Open your internet browser and take a look at everything that is displayed above the actual website you are viewing. There is probably a menu bar, and maybe the address bar where you can see the URL of the web page. Every other toolbar shown is slowing down your browsing. Take a look at what toolbars are there and make a note of any that you can live without. Close and disable them from within Internet Explorer, then uninstall them from Control Panel.
Use the Disk Cleanup Utility to get rid of temporary files. Open “Computer,” right-click on the C drive, then choose “Properties.” Click on the “Disk Cleanup” button on the “General” tab. Make sure you DO NOT choose to “Compress Files” if that is offered. You only want to delete temporary files. Check the boxes and click “OK.”
Both Firefox and Chrome load pages a bit faster than IE, and a new browser will not be encumbered by any toolbars or other add-ons that might have accumulated along the way with IE.
If you haven’t run manual scans in a while, take the time to do so now (make sure you update first!) Viruses or malware running in the background can certainly slow down your computer.

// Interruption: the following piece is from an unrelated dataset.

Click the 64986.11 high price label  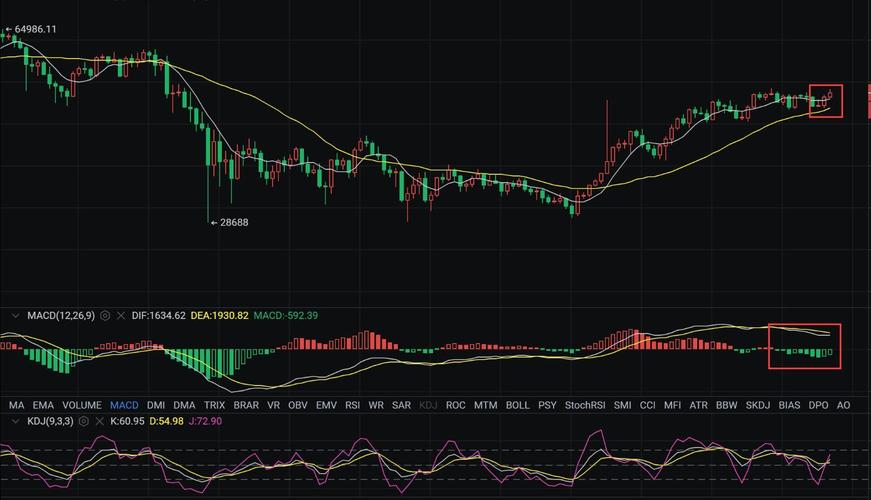point(34,29)
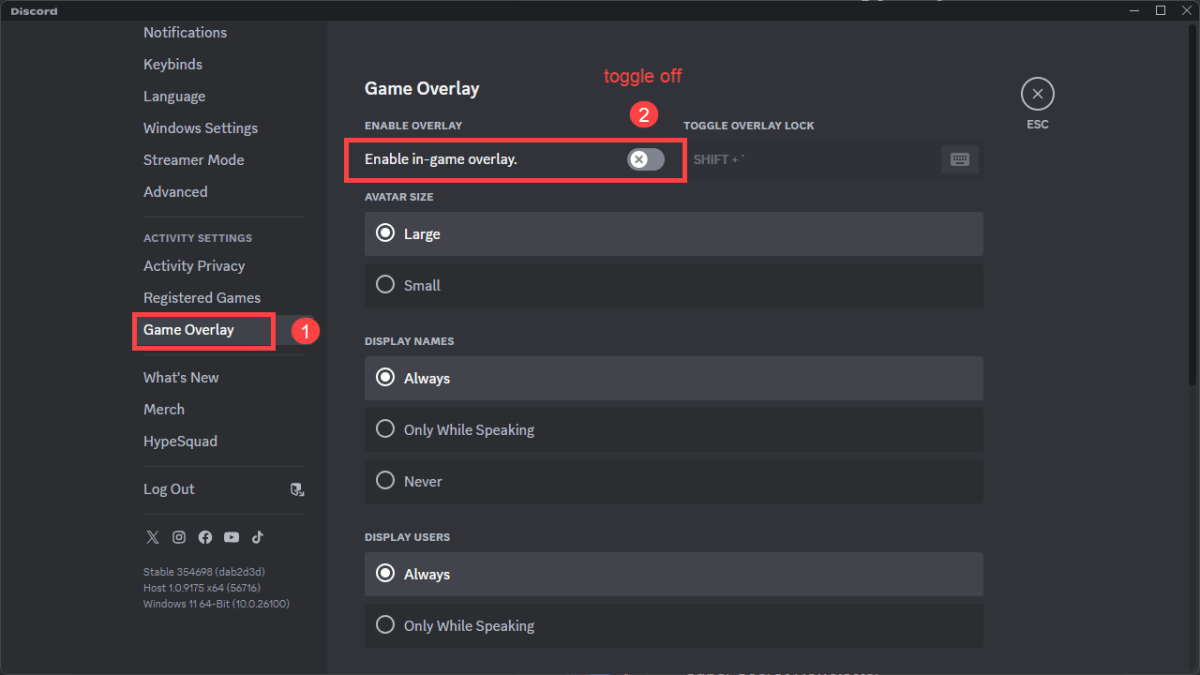Open Streamer Mode settings
The image size is (1200, 675).
coord(193,159)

It should go without saying that you should have a good backup before making any big changes to your computer. If you’re unsure about any of this or would like us to just come and do it for you, just give us a call at (412) 480-9969 – that’s what we’re here for!

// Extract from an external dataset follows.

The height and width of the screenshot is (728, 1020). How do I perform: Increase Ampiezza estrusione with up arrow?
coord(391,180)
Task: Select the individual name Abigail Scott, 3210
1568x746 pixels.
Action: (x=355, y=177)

Posted April 20th, 2012 by Mark with No Comments
If your computer’s hard drive fails, or you have a particularly nasty virus, we might have to reinstall Windows for you. This is one of the more involved and expensive routine services we do – but it’s not obvious why. To help illustrate, here is a quick rundown of the steps involved in this task:
Backup the data – this includes Documents, Email, Pictures, Music, Videos and everything on the desktop. This can take anywhere form just a few minutes to hours depending on the amount of data you have.
Scan your data – If you had a virus infection, a separate scan (or two) is run on your backed-up data to make sure it is clean.
Backup the product keys for Windows and Microsoft Office to make sure these can be reinstalled and correctly activated.
Backup all of the system’s hardware drivers. There are drivers for the motherboard, wired and wireless network, audio, modem, video, mouse as well as several others that vary from computer to computer.
Format (completely erase and reset the file system) your existing or a new hard drive. This process can take a couple of hours on a large hard disk.
Install Windows – Depending on your computer, we may have to order recovery disks from the manufacturer to complete this task, which can add several days to the procedure.
Reinstall all of the system drivers and troubleshoot any problems that may arise (no sound, the video isn’t right, etc.)
Load all available Windows updates so your system is “completely patched”. This process can easily take several hours. For Windows XP, for example, there are over 300 updates to bring a fresh install current. For Windows Vista expecially, this is an involved process requiring many reboots and installs. Windows 7 is the newest version, so has the fewest updates, but there are still several dozen available.
Install and update antivirus software, iTunes, Email software, various addons like Flash and Java, reinstall Microsoft Office if you had it originally.
Reinstall the backed-up data
Reconfigure email, import backed-up messages & contacts, etc.
Check to make sure everything is ok and functioning. Typically, there are several adjustments we make to the Windows settings to make your computer more efficient.
We typically charge between 2.5 and 3 hours labor for this process, but the actual project can take several days depending on the complexity of the particular install.